== DATASET ==
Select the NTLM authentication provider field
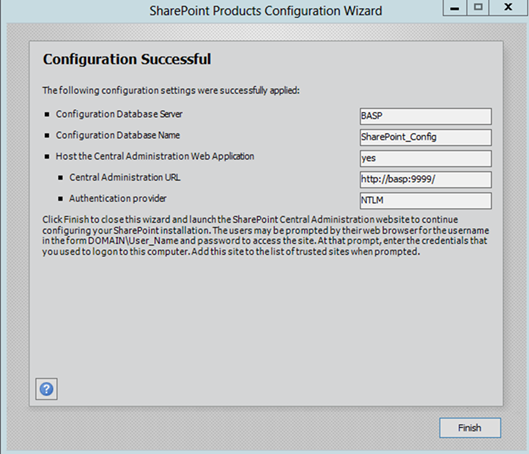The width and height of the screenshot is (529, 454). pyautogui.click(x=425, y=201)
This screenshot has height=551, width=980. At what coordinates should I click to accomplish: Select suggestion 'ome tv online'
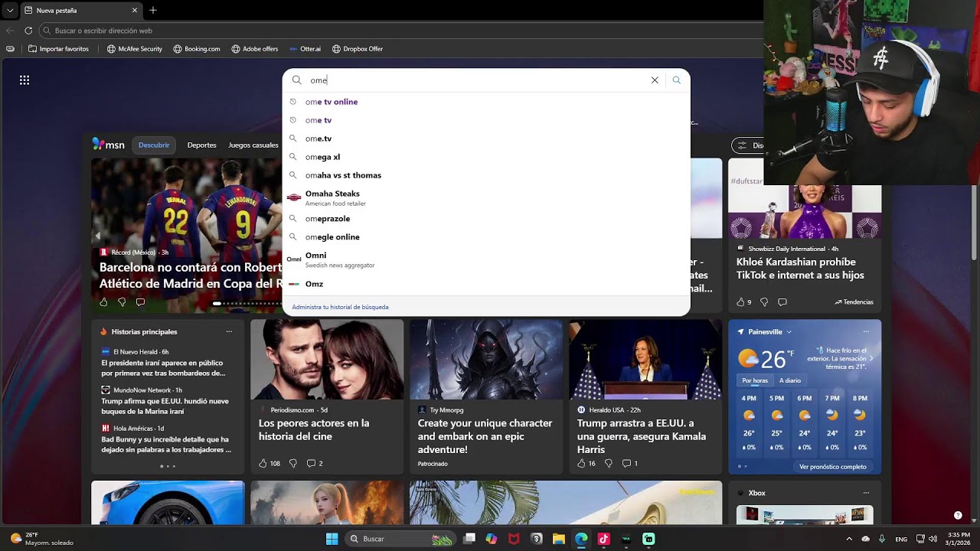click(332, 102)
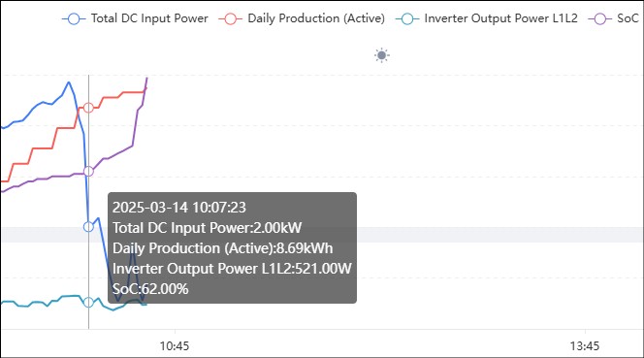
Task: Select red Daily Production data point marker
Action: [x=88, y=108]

...

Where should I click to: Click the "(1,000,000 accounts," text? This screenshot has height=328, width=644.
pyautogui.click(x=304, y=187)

...

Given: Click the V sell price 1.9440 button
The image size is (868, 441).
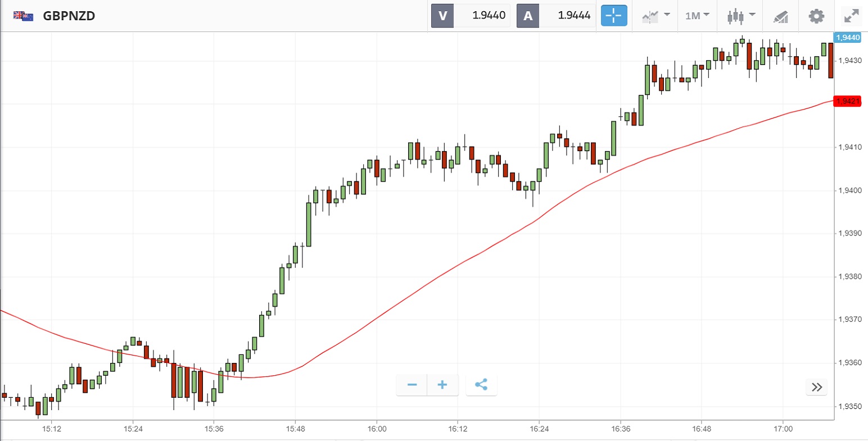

== EXERCISE PROMPT ==
Restate word for word the entries above from the line with "Given: Click the V sell price 1.9440 button" through the line with "The image size is (868, 441).", inclusive, leaving out everything else.

== YOUR RESPONSE ==
Given: Click the V sell price 1.9440 button
The image size is (868, 441).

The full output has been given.